Two of the recruits are trust chief executives and are not currently ICS executive leads.

More are expected across the country imminently, although it is understood that a substantial minority of ICBs have failed to appoint a CEO and will need to recruit again.  

The new CEOs are “chief executive designates”, and will be confirmed as the CEO of the ICB if the Health and Social Care Bill is passed by Parliament. ICBs will be the part of ICSs which will make most executive decisions and will control NHS resources, including taking on the functions of clinical commissioning groups. 

Current CEO of Solent Trust Sue Harriman will join BaNESSW from February. She has led Solent for seven years and in February this year she was seconded to the covid-19 vaccination deployment programme as chief operating officer for six months. Ms Harriman will take over from senior responsible officer for BSW Tracey Cox.

Patricia Miller, who has been CEO of Dorset County Hospital Foundation Trust for seven years, will take the helm at Dorset ICS. She will take over from the current leader Tim Goodson who has led the development of the ICS and previously sustainability and transformation partnership since they began, as the Dorset CCG chief executive.

The current executive lead of the One Gloucestershire ICS, Mary Hutton, will take on the chief executive role for the system. She has led the ICS since 2018 and has been accountable officer of Gloucestershire CCG since April 2013.

CCGs will be abolished, and commissioning duties will be taken on by integrated care boards if the health and social care bill is approved as planned in April next year. The CEO roles will replace the ICS leads which the majority of systems have in place, some of which were only recruited recently.

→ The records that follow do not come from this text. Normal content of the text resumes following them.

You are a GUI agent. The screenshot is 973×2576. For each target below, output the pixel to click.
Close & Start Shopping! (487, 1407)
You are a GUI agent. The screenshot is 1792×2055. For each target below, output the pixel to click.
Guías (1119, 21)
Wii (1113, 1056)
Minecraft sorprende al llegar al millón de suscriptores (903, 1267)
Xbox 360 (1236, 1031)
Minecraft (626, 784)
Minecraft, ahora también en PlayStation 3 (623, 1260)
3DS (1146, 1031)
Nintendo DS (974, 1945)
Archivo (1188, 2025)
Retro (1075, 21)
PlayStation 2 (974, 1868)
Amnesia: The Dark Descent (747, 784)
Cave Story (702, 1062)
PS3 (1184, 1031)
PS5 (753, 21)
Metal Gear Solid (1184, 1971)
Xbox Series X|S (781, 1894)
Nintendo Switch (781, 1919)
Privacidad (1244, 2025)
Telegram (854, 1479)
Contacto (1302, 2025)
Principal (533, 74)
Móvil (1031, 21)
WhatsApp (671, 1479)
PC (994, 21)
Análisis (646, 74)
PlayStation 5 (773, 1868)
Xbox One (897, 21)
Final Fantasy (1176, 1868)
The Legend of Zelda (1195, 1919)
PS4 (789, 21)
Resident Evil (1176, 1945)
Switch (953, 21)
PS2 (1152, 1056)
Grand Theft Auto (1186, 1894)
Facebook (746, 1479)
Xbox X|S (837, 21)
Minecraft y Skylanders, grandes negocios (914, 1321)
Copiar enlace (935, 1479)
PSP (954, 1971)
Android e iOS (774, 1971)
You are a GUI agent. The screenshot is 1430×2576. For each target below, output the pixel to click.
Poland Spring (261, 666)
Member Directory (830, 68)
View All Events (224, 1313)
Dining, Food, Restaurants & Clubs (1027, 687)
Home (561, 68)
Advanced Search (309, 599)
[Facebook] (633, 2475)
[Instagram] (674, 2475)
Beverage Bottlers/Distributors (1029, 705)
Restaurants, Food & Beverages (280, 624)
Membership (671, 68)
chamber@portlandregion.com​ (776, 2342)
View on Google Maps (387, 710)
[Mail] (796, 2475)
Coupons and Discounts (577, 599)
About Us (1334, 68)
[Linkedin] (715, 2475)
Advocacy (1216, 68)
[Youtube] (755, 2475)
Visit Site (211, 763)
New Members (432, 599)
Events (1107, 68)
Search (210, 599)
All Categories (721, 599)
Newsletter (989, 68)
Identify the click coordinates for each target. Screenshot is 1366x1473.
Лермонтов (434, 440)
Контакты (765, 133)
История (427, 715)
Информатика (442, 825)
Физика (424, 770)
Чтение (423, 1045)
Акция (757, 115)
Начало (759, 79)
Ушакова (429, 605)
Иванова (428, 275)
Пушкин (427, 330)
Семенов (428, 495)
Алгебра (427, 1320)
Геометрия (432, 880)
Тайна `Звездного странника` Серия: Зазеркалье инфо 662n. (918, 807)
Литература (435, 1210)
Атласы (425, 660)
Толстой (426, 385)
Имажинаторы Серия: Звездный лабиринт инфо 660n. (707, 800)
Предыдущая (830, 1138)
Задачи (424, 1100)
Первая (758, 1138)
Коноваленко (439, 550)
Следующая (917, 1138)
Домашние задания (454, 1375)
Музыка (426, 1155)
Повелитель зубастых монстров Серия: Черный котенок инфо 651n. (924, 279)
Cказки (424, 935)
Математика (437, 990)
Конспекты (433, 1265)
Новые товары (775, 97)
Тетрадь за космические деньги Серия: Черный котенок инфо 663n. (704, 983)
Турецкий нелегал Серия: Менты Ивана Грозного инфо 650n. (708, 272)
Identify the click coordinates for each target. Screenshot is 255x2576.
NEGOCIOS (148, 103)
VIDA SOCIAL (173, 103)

Recruitment for the 42 ICS CEO roles started in the autumn, run by NHS England. The appointments will be made formally by an ICS integrated care board chair if they are made statutory in April.

The advertised salaries ranged from “up to £270,000” for ICSs including Greater Manchester, North West London, and Sussex; up to £240,000 for ICSs including Kent and Medway, Birmingham and Solihull and Buckinghamshire, Oxfordshire and Berkshire West; and down to £197,500 for others, including Bristol, North Somerset and South Gloucestershire, and Frimley.